Supervisor Janice Hahn said Long Beach -- which is part of the Fourth District that she represents -- has the largest population of Cambodians outside of Southeast Asia.

"The Cambodian genocide carried out by the Khmer Rouge between 1975 and 1979 is a horrific period in our world history," she said. "Roughly 2 million Cambodians were executed or starved to death, and those who survived Pol Pot's regime were severely traumatized by their experiences."

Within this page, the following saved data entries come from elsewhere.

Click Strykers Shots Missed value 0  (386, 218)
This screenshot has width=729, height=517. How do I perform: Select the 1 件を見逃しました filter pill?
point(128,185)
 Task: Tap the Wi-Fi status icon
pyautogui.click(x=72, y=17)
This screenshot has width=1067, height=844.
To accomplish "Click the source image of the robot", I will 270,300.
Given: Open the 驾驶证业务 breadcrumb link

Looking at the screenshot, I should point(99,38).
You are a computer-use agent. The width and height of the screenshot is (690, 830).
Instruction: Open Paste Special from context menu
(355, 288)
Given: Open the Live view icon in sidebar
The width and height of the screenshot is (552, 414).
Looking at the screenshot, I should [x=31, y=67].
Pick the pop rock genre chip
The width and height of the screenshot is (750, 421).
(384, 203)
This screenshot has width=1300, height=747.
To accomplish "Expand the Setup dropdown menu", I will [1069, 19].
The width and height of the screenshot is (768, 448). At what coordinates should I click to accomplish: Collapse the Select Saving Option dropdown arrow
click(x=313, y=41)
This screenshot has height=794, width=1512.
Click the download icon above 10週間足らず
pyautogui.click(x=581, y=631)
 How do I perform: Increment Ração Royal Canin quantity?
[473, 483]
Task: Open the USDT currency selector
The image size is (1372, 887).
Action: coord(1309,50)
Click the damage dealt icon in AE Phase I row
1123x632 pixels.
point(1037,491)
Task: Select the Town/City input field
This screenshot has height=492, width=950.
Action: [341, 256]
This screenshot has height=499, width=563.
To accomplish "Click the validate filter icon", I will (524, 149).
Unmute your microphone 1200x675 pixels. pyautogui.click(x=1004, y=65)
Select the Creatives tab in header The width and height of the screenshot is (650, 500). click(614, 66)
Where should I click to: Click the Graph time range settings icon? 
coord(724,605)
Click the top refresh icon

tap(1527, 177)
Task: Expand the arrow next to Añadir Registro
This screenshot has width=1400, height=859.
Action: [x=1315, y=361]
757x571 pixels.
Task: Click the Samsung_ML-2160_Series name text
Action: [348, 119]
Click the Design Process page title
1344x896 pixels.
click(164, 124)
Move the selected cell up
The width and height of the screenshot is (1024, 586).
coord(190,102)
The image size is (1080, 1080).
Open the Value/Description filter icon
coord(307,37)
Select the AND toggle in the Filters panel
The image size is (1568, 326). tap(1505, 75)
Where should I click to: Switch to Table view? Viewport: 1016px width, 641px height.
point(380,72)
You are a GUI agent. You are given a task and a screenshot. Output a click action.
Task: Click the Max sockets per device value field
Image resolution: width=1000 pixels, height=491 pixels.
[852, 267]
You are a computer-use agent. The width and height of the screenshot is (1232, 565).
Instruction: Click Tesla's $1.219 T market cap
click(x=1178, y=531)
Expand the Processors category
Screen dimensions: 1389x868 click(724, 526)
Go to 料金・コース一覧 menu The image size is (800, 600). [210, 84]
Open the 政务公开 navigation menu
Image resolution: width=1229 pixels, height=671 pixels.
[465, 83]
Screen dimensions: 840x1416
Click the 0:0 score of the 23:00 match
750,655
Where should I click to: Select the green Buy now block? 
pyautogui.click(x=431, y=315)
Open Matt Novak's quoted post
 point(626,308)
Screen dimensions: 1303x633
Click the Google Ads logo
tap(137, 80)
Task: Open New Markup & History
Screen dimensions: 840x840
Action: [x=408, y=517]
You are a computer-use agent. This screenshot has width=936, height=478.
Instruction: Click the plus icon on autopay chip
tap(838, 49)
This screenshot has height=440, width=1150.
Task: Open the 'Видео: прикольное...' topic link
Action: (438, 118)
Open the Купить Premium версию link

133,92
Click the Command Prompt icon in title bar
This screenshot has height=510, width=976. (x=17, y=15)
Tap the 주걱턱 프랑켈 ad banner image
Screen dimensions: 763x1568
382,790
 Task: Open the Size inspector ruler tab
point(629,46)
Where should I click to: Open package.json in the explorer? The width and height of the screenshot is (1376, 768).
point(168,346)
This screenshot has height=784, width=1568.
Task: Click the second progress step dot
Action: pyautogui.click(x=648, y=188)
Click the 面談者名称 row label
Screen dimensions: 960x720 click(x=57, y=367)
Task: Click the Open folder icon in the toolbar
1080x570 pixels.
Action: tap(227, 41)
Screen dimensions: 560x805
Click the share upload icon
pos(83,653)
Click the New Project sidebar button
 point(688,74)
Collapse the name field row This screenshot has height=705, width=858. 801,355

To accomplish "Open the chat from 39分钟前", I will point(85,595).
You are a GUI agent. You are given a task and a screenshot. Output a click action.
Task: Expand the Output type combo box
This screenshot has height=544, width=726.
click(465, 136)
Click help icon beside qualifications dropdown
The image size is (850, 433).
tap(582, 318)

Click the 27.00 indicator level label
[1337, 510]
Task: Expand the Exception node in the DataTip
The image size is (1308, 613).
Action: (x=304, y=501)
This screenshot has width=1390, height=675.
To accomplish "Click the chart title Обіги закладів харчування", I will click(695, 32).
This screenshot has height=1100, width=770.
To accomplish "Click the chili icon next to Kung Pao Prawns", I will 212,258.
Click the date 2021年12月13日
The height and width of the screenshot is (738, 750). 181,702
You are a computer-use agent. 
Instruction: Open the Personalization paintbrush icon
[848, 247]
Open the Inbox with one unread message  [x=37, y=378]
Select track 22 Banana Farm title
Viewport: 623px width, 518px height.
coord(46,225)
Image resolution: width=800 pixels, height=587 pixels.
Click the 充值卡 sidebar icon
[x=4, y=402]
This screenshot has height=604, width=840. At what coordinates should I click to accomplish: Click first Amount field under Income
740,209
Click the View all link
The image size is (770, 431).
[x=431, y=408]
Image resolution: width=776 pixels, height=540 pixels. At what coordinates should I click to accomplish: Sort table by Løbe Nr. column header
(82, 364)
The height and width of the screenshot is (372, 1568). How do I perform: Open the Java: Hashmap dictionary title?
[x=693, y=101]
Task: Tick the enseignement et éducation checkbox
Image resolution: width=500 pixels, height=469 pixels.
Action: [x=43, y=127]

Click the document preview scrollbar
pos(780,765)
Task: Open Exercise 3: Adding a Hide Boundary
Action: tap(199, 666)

The board established the remembrance in 2017, nearly 1 1/2 years before a United Nations-backed tribunal determined for the first time that the Khmer Rouge led by Pol Pot committed genocide against the Muslim Cham minority and Vietnamese.

Suely Saro of the Asian Pacific Islander American Professional Network of Long Beach said Cambodians are resilient.

"The lotus flower is very important in Cambodian culture," Saro said. "It is a symbol of revival. It blooms beautifully from the deepest and thickest mud. And, like a lotus flower, Cambodians have and will continue to rise above our deep, dark history and blossom beautifully into our future."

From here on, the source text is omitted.